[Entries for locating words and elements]
++++++++

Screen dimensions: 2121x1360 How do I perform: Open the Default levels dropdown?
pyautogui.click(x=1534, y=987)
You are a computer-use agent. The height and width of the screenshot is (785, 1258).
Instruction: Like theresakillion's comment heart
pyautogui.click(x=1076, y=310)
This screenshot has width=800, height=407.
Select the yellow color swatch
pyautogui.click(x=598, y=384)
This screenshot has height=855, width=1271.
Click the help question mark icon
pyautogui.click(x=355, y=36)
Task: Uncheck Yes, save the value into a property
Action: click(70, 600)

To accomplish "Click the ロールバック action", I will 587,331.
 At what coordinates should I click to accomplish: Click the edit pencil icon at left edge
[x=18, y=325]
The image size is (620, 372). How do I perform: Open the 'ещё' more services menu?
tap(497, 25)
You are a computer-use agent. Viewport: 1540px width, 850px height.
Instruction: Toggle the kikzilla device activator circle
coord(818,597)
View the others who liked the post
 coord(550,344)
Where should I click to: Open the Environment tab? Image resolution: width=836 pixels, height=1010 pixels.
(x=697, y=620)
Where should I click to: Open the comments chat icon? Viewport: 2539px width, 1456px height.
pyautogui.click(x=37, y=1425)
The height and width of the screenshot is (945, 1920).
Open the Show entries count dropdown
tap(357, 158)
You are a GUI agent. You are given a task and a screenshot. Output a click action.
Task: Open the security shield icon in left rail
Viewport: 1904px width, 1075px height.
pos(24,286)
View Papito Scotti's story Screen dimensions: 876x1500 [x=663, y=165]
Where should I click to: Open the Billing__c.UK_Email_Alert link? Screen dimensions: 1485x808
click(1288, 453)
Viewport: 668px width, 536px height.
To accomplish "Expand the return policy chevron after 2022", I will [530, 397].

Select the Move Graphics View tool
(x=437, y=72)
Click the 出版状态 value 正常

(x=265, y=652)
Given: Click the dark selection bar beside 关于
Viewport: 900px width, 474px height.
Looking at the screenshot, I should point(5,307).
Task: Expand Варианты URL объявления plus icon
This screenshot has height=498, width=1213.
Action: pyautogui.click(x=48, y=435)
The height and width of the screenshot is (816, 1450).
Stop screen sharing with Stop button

++++++++

> _WRITTEN INSTRUCTION_
Rewrite all of the records above, replacing "Viewport" with "Display" wherever it occurs and leaving everything else unchanged.

> _RESPONSE FOR THIS EXERCISE_
Screen dimensions: 2121x1360 How do I perform: Open the Default levels dropdown?
pyautogui.click(x=1534, y=987)
You are a computer-use agent. The height and width of the screenshot is (785, 1258).
Instruction: Like theresakillion's comment heart
pyautogui.click(x=1076, y=310)
This screenshot has width=800, height=407.
Select the yellow color swatch
pyautogui.click(x=598, y=384)
This screenshot has height=855, width=1271.
Click the help question mark icon
pyautogui.click(x=355, y=36)
Task: Uncheck Yes, save the value into a property
Action: click(70, 600)

To accomplish "Click the ロールバック action", I will 587,331.
 At what coordinates should I click to accomplish: Click the edit pencil icon at left edge
[x=18, y=325]
The image size is (620, 372). How do I perform: Open the 'ещё' more services menu?
tap(497, 25)
You are a computer-use agent. Display: 1540px width, 850px height.
Instruction: Toggle the kikzilla device activator circle
coord(818,597)
View the others who liked the post
 coord(550,344)
Where should I click to: Open the Environment tab? Image resolution: width=836 pixels, height=1010 pixels.
(x=697, y=620)
Where should I click to: Open the comments chat icon? Display: 2539px width, 1456px height.
pyautogui.click(x=37, y=1425)
The height and width of the screenshot is (945, 1920).
Open the Show entries count dropdown
tap(357, 158)
You are a GUI agent. You are given a task and a screenshot. Output a click action.
Task: Open the security shield icon in left rail
Display: 1904px width, 1075px height.
pos(24,286)
View Papito Scotti's story Screen dimensions: 876x1500 [x=663, y=165]
Where should I click to: Open the Billing__c.UK_Email_Alert link? Screen dimensions: 1485x808
click(1288, 453)
Display: 668px width, 536px height.
To accomplish "Expand the return policy chevron after 2022", I will [530, 397].

Select the Move Graphics View tool
(x=437, y=72)
Click the 出版状态 value 正常

(x=265, y=652)
Given: Click the dark selection bar beside 关于
Display: 900px width, 474px height.
Looking at the screenshot, I should point(5,307).
Task: Expand Варианты URL объявления plus icon
This screenshot has height=498, width=1213.
Action: pyautogui.click(x=48, y=435)
The height and width of the screenshot is (816, 1450).
Stop screen sharing with Stop button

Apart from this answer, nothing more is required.